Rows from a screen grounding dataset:
▬▬▬▬▬▬▬▬▬▬

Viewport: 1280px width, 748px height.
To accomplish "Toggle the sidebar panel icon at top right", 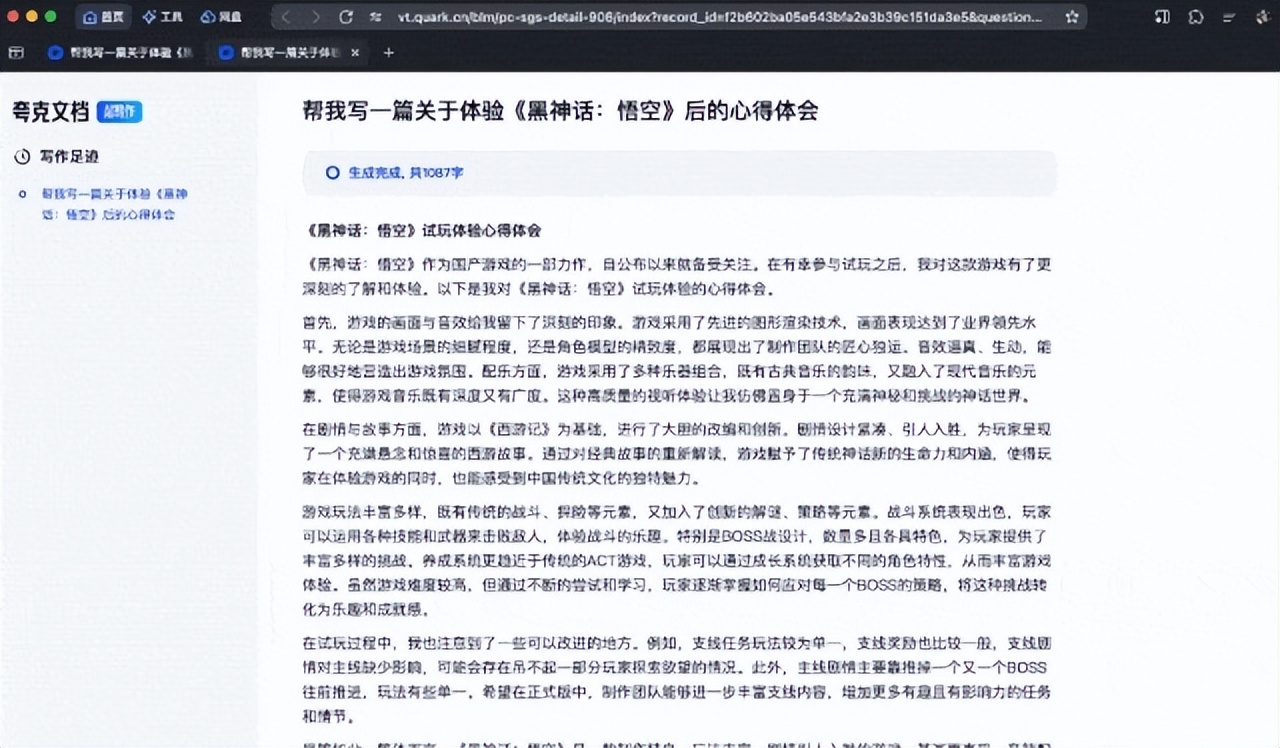I will click(x=1162, y=17).
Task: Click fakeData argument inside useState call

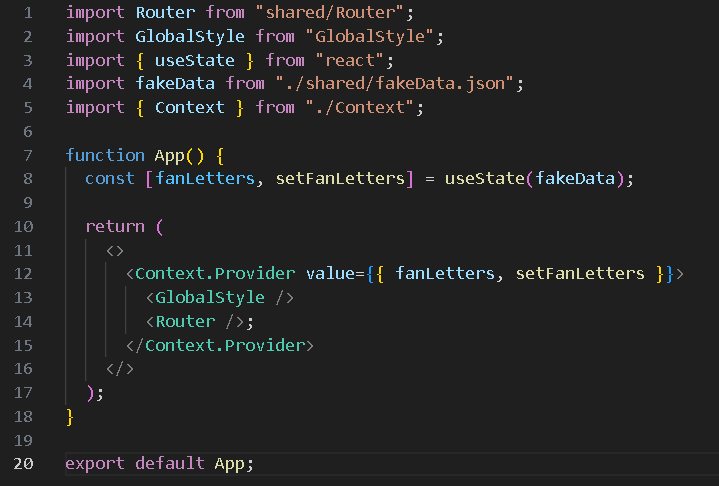Action: 575,179
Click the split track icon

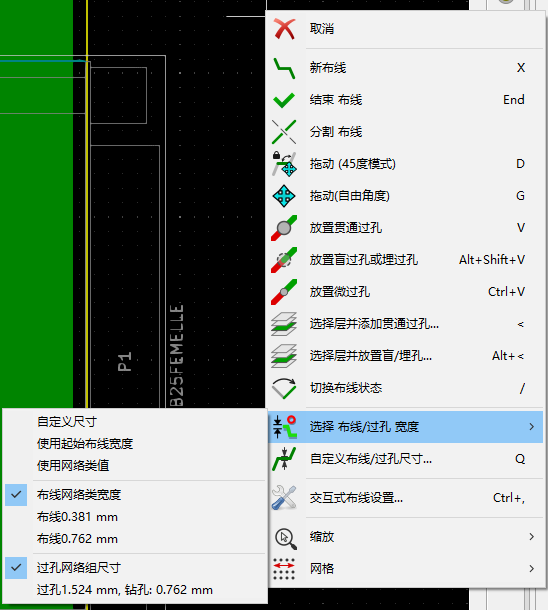click(284, 132)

▬▬▬▬▬▬▬▬▬▬

Copy out everything from the line containing "Task: Click fakeData" down to the last line above. Leave out the pictures.

Task: Click fakeData argument inside useState call

Action: 575,179
Click the split track icon

click(284, 132)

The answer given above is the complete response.